## What you need to do
Retype the entries from the line containing "This screenshot has width=919, height=637." through the line containing "coord(19,244)", including both of those lines.

◆ ◆ ◆

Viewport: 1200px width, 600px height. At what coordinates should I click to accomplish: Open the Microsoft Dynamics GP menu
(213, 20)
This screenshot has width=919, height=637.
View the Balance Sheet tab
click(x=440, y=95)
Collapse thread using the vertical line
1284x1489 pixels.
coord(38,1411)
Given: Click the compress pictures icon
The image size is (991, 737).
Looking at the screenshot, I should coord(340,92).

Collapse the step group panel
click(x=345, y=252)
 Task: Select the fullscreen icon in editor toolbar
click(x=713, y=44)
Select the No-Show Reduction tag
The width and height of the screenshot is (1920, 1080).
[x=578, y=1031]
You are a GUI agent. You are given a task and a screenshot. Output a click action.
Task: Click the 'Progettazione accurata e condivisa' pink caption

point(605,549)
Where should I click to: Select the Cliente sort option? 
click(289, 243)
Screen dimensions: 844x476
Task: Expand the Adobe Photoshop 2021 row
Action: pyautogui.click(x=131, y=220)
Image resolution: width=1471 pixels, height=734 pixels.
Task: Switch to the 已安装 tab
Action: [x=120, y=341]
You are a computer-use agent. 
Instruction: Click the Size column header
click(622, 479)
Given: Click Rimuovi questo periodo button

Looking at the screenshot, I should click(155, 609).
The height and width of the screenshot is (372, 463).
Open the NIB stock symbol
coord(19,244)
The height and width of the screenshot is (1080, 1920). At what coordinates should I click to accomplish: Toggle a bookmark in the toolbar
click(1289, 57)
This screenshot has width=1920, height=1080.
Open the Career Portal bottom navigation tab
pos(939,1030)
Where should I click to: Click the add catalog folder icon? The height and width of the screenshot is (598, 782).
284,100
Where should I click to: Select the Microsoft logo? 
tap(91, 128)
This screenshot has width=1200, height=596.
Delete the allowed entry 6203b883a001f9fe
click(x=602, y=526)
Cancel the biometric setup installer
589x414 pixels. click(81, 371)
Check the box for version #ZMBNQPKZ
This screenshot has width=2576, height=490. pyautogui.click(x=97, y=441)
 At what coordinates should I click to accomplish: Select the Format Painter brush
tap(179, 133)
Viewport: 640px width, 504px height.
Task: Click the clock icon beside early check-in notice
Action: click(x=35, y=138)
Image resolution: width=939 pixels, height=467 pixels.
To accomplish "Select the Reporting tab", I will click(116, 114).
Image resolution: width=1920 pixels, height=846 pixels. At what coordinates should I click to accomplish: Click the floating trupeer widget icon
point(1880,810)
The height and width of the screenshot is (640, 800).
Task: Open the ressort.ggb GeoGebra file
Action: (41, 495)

◆ ◆ ◆

## Problem solution
This screenshot has width=919, height=637.
View the Balance Sheet tab
click(x=440, y=95)
Collapse thread using the vertical line
1284x1489 pixels.
coord(38,1411)
Given: Click the compress pictures icon
The image size is (991, 737).
Looking at the screenshot, I should coord(340,92).

Collapse the step group panel
click(x=345, y=252)
 Task: Select the fullscreen icon in editor toolbar
click(x=713, y=44)
Select the No-Show Reduction tag
The width and height of the screenshot is (1920, 1080).
[x=578, y=1031]
You are a GUI agent. You are given a task and a screenshot. Output a click action.
Task: Click the 'Progettazione accurata e condivisa' pink caption

point(605,549)
Where should I click to: Select the Cliente sort option? 
click(289, 243)
Screen dimensions: 844x476
Task: Expand the Adobe Photoshop 2021 row
Action: pyautogui.click(x=131, y=220)
Image resolution: width=1471 pixels, height=734 pixels.
Task: Switch to the 已安装 tab
Action: [x=120, y=341]
You are a computer-use agent. 
Instruction: Click the Size column header
click(622, 479)
Given: Click Rimuovi questo periodo button

Looking at the screenshot, I should click(155, 609).
The height and width of the screenshot is (372, 463).
Open the NIB stock symbol
coord(19,244)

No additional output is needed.